▶ _Stated problem A_
In the records, rewrite everything from the line containing "Viewport: 248px width, 202px" down to the end of the records, swapping "dropdown" for "menu" and keeping all else unchanged. Omit the pictures.

▶ _Passage given_
• • • • • • •

Evans, who had been a commissioner since May 17, 1939, is inextricably a principal in the conspiracy. The substantial success of Manu-Mine, which was owned largely by his son and the nephew of his wife, resulted solely from business given to it by the commission without competitive bidding. His introduction of the commission geologist Cleaves to Stickler, his permitting Cleaves to be employed by both the commission and Manu-Mine, his berating of Cleaves, and his evident disturbance because of the premature publicity given the Manu-Mine contract, his conduct at the February 28, 1955, meeting where together with Torrance he impressed upon Lawler the urgency of letting this contract to Manu-Mine (the company of reputed international fame), all taken together with the circumstances of the disguise of this contract, the actual futility
[ 190 Pa. Super. Page 219]
of the program, and the exorbitant price charged, more than adequately establish his guilt.

• • • • • • •

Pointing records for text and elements
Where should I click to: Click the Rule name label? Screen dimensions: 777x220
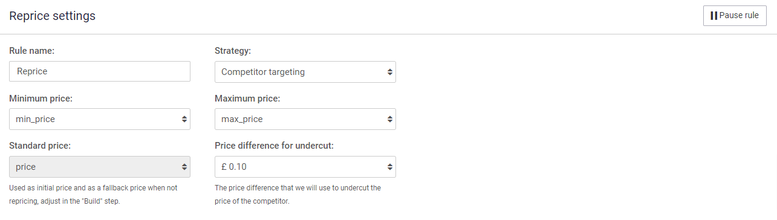pos(31,51)
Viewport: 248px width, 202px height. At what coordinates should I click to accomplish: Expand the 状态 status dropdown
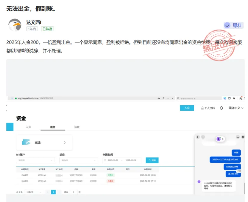pos(78,160)
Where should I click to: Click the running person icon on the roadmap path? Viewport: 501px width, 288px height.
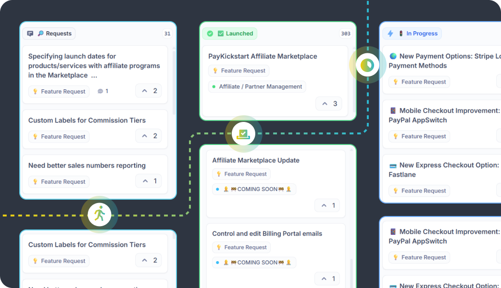tap(100, 214)
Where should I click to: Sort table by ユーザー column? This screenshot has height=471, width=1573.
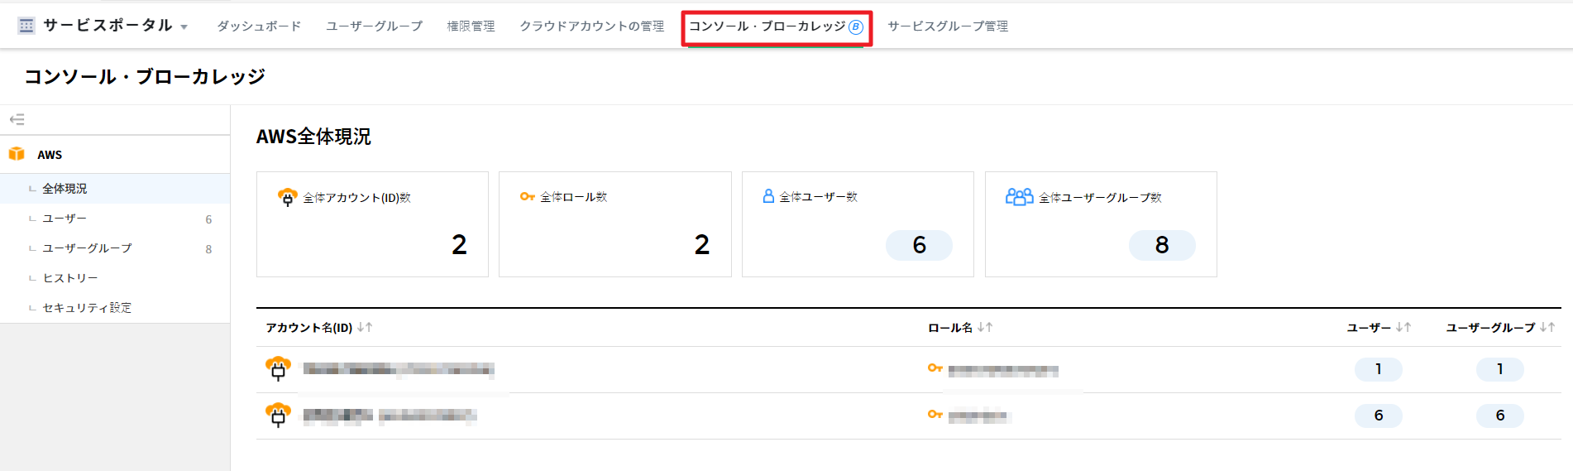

• • • • • • •

▶ _Stated problem B_
According to the passage above, since what date had Evans been a commissioner?

▶ _Complete answer A_
Viewport: 248px width, 202px height. At what coordinates should I click to accomplish: Expand the 状态 status menu
pos(78,160)
Where should I click to: Click the running person icon on the roadmap path? Viewport: 501px width, 288px height.
tap(100, 214)
Where should I click to: Sort table by ユーザー column? This screenshot has height=471, width=1573.

▶ _Complete answer B_
Since May 17, 1939.